Perhaps there is some unstated semantic reason AP author Terrence Fraser uses to rationalize his position, or maybe he failed to read the letter. Even The Washington Post reported that National School Boards Association “likened the harassment and abuse over face coverings in schools to domestic terrorism.”

The letter literally compared parents to “domestic terrorists” on two separate occasions; the phrase is the only real justification for White House intervention using the Patriot Act “in regards to domestic terrorism.” As the National School Boards Association surely knows, “These parents are really annoying us” wouldn’t have triggered federal intervention. The call for the administration’s help is predicated on the existence of potential widespread violent “domestic terror”—a phrase that continues to lose meaning as it is weaponized for political purposes. 

Here, for example, is wording from the letter: “As these acts of malice, violence, and threats against public school officials have increased, the classification of these heinous actions could be the equivalent to a form of domestic terrorism and hate crimes.” 

The National School Boards Association offers 20 recent instances of intimidation and harassment in the entire nation. We’ll have to take the organization’s word for it. In any event, it’s inexcusable to break the law.

But even if there is a spike in criminal behavior, even violence (which has not happened), it is the job of the local police to investigate, not the FBI. Yet, Attorney General Merrick Garland quickly acquiesced to the National School Boards Association with a memorandum to the FBI and U.S. attorneys’ offices directing them to investigate parents who are protesting school boards over issues the administration supports, such as critical race theory and mask mandates. 

The Department of Justice’s directive doesn’t even specify what it classifies as a crime in these cases, because the entire effort seems to be meant to chill speech. This form of state intimidation plays out in two ways. 

First, parents, who have every right to confront board members at meetings, write them angry emails, and call their offices, shouldn’t be treated like the Weather Underground simply because a small fraction of them act like buffoons. If we used the Biden administration standard, presidents would summon the FBI to investigate domestic terrorism for virtually any political protest. 
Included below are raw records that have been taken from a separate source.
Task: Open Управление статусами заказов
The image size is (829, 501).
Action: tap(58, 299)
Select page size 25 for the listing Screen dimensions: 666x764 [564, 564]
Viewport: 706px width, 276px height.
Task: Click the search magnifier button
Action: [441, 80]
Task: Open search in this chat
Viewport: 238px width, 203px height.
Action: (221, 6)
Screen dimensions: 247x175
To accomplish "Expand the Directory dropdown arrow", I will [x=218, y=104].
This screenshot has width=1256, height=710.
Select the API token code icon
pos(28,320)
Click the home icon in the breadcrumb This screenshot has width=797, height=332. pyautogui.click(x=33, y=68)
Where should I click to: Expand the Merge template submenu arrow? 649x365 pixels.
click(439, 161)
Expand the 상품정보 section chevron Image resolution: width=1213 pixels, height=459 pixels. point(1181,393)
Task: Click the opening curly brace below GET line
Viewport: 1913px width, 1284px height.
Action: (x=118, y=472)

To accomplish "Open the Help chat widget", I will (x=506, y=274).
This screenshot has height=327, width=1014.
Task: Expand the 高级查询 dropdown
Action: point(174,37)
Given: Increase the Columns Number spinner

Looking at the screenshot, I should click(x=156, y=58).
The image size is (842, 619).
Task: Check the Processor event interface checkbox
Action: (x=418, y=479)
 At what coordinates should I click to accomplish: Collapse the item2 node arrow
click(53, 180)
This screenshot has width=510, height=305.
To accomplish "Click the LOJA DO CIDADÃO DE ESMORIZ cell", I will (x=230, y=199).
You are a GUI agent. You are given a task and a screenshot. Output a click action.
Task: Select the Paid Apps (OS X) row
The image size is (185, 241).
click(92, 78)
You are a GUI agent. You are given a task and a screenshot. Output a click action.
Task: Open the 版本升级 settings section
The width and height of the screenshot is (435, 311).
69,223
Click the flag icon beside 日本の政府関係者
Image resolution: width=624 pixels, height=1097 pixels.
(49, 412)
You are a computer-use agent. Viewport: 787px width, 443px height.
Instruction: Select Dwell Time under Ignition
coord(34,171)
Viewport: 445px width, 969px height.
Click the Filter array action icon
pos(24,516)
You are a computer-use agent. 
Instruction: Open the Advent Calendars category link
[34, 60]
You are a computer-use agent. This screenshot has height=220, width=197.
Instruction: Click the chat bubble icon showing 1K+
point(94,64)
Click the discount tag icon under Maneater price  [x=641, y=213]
Can you imagine the outrage if a Republican administration had written directives on how to investigate women who were participating in “resist” meetings or the Black Lives Matter movement?

When the Trump administration sent federal agents to Portland, Oregon, after professional Antifa rioters—a group widely celebrated by left-wing commentators—tried to firebomb a federal courthouse, there was hysteria. “Trump’s Occupation of American Cities Has Begun,” wrote Michelle Goldberg in The New York Times. “Can we call it fascism yet?” 

Second, Garland’s memorandum creates the impression that parents who are legally confronting school boards that enact (unscientific) masking policies for elementary school children are in league with political extremists. It treats those who oppose curriculums that instruct kids to view fellow citizens solely through the prism of race or teach them that the United States is a fundamentally racist enterprise as would-be violent radicals—rather than patriots. 

Domestic terrorism entails the use of violent, criminal acts to further specific ideological goals. There is no evidence such a movement exists. But contra The Associated Press, and many others, the same president who says the harassment of a senator in a bathroom by illegal immigrant activists is just part of “the process” is using an National School Boards Association claim of “domestic terrorism” as an excuse to deputize the nation’s top domestic police force to halt lawful speech.